*** Information ***

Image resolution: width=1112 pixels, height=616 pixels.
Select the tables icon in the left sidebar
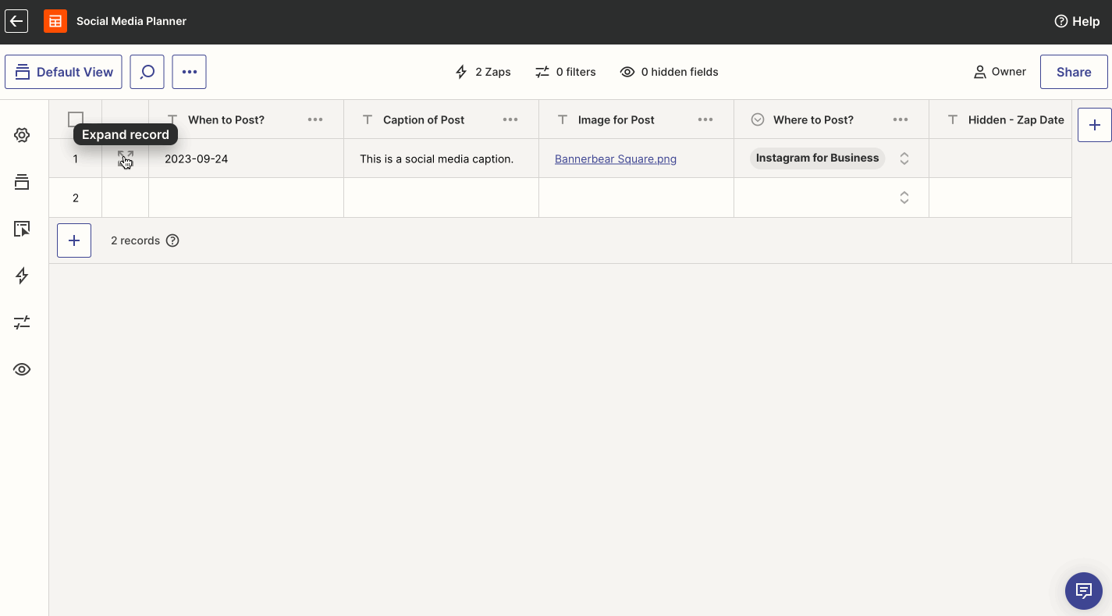(22, 181)
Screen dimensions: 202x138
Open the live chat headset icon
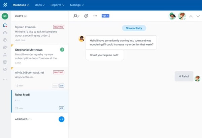5,25
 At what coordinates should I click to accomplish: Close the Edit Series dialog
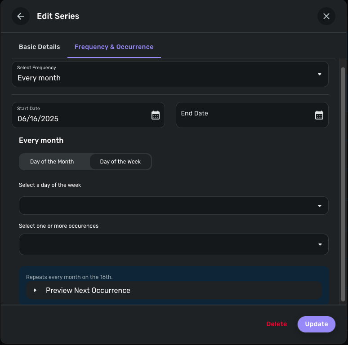pos(326,16)
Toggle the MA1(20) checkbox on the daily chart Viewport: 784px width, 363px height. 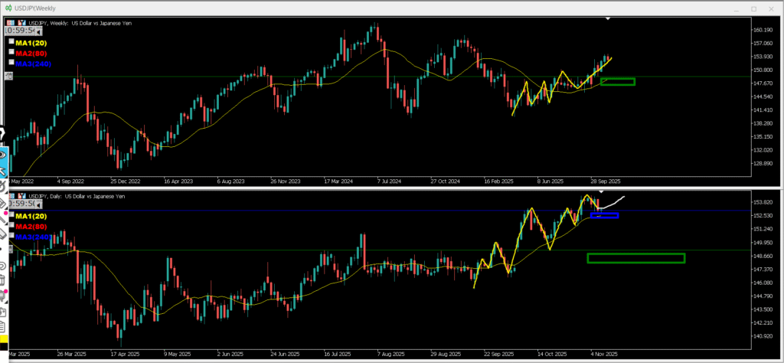click(x=11, y=213)
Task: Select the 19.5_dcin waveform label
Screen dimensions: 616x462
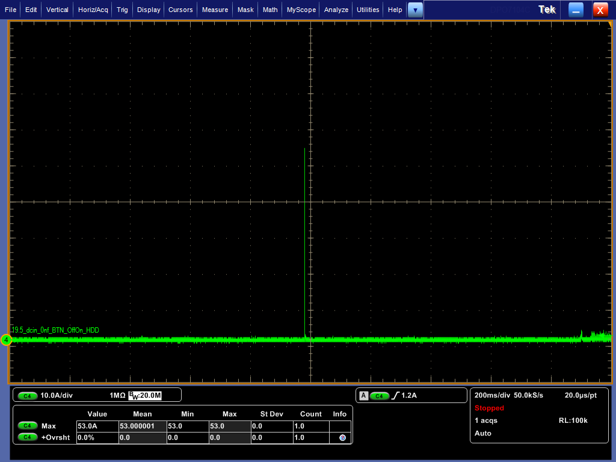Action: (x=55, y=330)
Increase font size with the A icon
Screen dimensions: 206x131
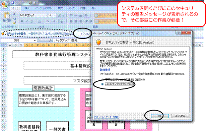(59, 15)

*** End of Information ***

* _Exercise_
An acceptable answer consists of the lines above from the one holding "Increase font size with the A icon" to the end of the data, repeated exactly and containing no pictures.

* _Response to the exercise_
Increase font size with the A icon
Screen dimensions: 206x131
(59, 15)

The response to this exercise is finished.